Chiropractic practices often deal with high patient volume and frequent repeat visits—which means high-volume coding is a daily reality. For medical billing licensees, this creates both opportunity and risk: the potential for steady claim volume and the pressure to code with speed and accuracy.
This article outlines how to manage high-volume chiropractic billing efficiently, without sacrificing quality or compliance.
Most chiropractic claims center around a few core CPT codes. The most commonly used include:
98940 – Chiropractic manipulation (1–2 spinal regions)
98941 – Chiropractic manipulation (3–4 regions)
98942 – Chiropractic manipulation (5 regions)
98943 – Extraspinal manipulation (e.g., extremities)
Best practice: Build templates or shortcuts in your billing software for these codes to reduce manual entry time.
Chiropractic services are only reimbursable when deemed medically necessary. This means:
Documentation must support the diagnosis, treatment plan, and progress.
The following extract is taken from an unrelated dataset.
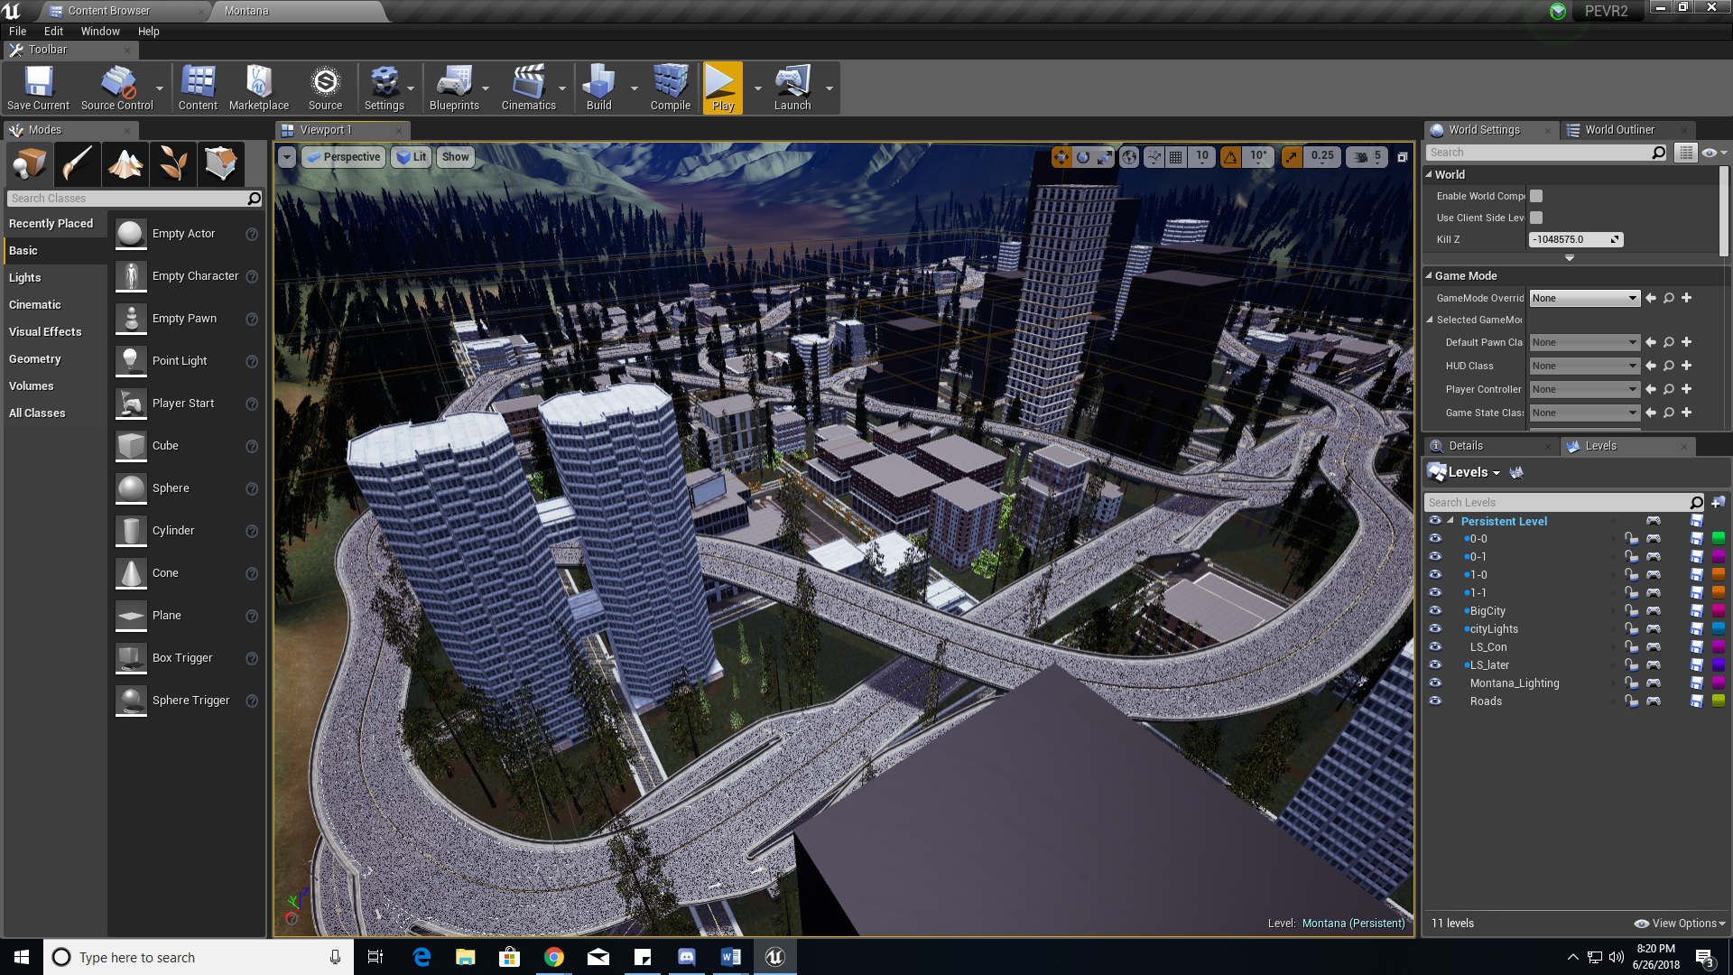Enable World Composition checkbox
Viewport: 1733px width, 975px height.
click(1536, 196)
Maintenance care (ongoing treatment without new injury or change) is usually not covered by Medicare or commercial plans.
ICD-10 codes must align with the treatment and region being adjusted.
Best practice: Work closely with providers to ensure every billed visit includes supporting documentation that matches the billed CPT code.
Chiropractic billing often involves modifiers that affect reimbursement:
AT – Acute treatment (required for Medicare)
GA – Waiver of liability (used when services are likely non-covered)
GZ – Services expected to be denied, and no ABN was signed
Best practice: Create payer-specific billing rules so modifiers are applied correctly every time, especially for Medicare patients.
Chiropractic care often includes multiple visits per week over several weeks. Manually coding each visit can slow down your workflow and increase the risk of errors.
Best practice: Use billing software or EHR templates to auto-populate repeat visit codes and diagnoses, with built-in prompts to verify ongoing medical necessity.
This speeds up processing while keeping compliance front and center.
Many payers limit the number of chiropractic visits allowed per year or require pre-authorization after a certain point.
Failing to track these limits leads to denials—even when the coding is correct.
Best practice: Set internal alerts when a patient approaches a payer’s visit limit. If necessary, help the provider initiate pre-authorization or pause billing until it's resolved.
In high-volume settings, there’s a temptation to use higher-level codes (like 98941 or 98942) more frequently than documentation supports.
This can trigger audits and repayment demands if patterns suggest upcoding.
Best practice: Regularly audit a sample of claims to ensure coding reflects what’s documented. Pay special attention to consistency in region count and diagnosis-to-treatment alignment.
Efficiently managing high-volume chiropractic coding is about more than speed—it’s about precision, consistency, and proactive safeguards. By knowing the codes, applying modifiers correctly, and working closely with providers on documentation, medical billing licensees can handle volume confidently and protect both revenue and compliance.